▶ **Recorded data**:
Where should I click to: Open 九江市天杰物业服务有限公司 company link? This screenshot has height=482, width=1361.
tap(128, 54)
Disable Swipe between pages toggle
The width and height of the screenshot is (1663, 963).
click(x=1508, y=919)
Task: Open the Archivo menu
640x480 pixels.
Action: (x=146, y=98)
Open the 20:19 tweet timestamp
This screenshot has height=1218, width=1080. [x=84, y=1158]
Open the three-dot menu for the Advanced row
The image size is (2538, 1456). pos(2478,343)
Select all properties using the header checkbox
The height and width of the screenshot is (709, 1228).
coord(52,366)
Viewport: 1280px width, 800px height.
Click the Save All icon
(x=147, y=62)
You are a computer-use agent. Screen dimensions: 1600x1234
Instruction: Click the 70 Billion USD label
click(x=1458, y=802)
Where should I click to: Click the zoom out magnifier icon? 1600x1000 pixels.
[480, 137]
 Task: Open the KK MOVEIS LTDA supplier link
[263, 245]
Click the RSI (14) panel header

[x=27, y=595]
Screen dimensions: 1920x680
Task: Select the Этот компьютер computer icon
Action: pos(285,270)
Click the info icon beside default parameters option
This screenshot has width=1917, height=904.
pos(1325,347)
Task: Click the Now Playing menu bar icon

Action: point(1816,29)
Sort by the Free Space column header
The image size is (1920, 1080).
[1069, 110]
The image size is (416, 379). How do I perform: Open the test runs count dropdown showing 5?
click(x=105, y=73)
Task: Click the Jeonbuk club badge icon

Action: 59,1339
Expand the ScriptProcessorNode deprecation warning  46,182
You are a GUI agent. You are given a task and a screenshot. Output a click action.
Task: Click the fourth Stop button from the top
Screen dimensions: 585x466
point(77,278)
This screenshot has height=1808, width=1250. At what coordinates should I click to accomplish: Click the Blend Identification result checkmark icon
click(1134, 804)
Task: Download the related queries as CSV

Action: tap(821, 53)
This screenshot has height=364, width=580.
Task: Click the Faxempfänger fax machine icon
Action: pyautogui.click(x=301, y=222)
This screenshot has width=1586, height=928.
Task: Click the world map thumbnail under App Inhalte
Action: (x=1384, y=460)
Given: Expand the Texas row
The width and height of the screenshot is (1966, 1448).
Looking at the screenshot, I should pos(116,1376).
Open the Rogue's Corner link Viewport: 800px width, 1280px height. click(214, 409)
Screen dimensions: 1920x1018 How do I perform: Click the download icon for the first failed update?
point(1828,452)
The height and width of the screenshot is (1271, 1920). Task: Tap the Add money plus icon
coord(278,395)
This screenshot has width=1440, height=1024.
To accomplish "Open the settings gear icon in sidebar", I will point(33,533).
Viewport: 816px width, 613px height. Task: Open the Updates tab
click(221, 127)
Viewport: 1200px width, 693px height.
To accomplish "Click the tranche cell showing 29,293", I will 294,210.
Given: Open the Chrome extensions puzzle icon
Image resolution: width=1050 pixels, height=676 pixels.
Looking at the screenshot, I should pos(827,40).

▶ **What you have to do**: Reproduce all of the material above verbatim, line by line.

▶ **Expected answer**:
Where should I click to: Open 九江市天杰物业服务有限公司 company link? This screenshot has height=482, width=1361.
tap(128, 54)
Disable Swipe between pages toggle
The width and height of the screenshot is (1663, 963).
click(x=1508, y=919)
Task: Open the Archivo menu
640x480 pixels.
Action: (x=146, y=98)
Open the 20:19 tweet timestamp
This screenshot has height=1218, width=1080. [x=84, y=1158]
Open the three-dot menu for the Advanced row
The image size is (2538, 1456). pos(2478,343)
Select all properties using the header checkbox
The height and width of the screenshot is (709, 1228).
coord(52,366)
Viewport: 1280px width, 800px height.
Click the Save All icon
(x=147, y=62)
You are a computer-use agent. Screen dimensions: 1600x1234
Instruction: Click the 70 Billion USD label
click(x=1458, y=802)
Where should I click to: Click the zoom out magnifier icon? 1600x1000 pixels.
[480, 137]
 Task: Open the KK MOVEIS LTDA supplier link
[263, 245]
Click the RSI (14) panel header

[x=27, y=595]
Screen dimensions: 1920x680
Task: Select the Этот компьютер computer icon
Action: pos(285,270)
Click the info icon beside default parameters option
This screenshot has width=1917, height=904.
pos(1325,347)
Task: Click the Now Playing menu bar icon

Action: point(1816,29)
Sort by the Free Space column header
The image size is (1920, 1080).
[1069, 110]
The image size is (416, 379). How do I perform: Open the test runs count dropdown showing 5?
click(x=105, y=73)
Task: Click the Jeonbuk club badge icon

Action: 59,1339
Expand the ScriptProcessorNode deprecation warning  46,182
You are a GUI agent. You are given a task and a screenshot. Output a click action.
Task: Click the fourth Stop button from the top
Screen dimensions: 585x466
point(77,278)
This screenshot has height=1808, width=1250. At what coordinates should I click to accomplish: Click the Blend Identification result checkmark icon
click(1134, 804)
Task: Download the related queries as CSV

Action: tap(821, 53)
This screenshot has height=364, width=580.
Task: Click the Faxempfänger fax machine icon
Action: pyautogui.click(x=301, y=222)
This screenshot has width=1586, height=928.
Task: Click the world map thumbnail under App Inhalte
Action: (x=1384, y=460)
Given: Expand the Texas row
The width and height of the screenshot is (1966, 1448).
Looking at the screenshot, I should pos(116,1376).
Open the Rogue's Corner link Viewport: 800px width, 1280px height. click(214, 409)
Screen dimensions: 1920x1018 How do I perform: Click the download icon for the first failed update?
point(1828,452)
The height and width of the screenshot is (1271, 1920). Task: Tap the Add money plus icon
coord(278,395)
This screenshot has width=1440, height=1024.
To accomplish "Open the settings gear icon in sidebar", I will point(33,533).
Viewport: 816px width, 613px height. Task: Open the Updates tab
click(221, 127)
Viewport: 1200px width, 693px height.
To accomplish "Click the tranche cell showing 29,293", I will 294,210.
Given: Open the Chrome extensions puzzle icon
Image resolution: width=1050 pixels, height=676 pixels.
Looking at the screenshot, I should pos(827,40).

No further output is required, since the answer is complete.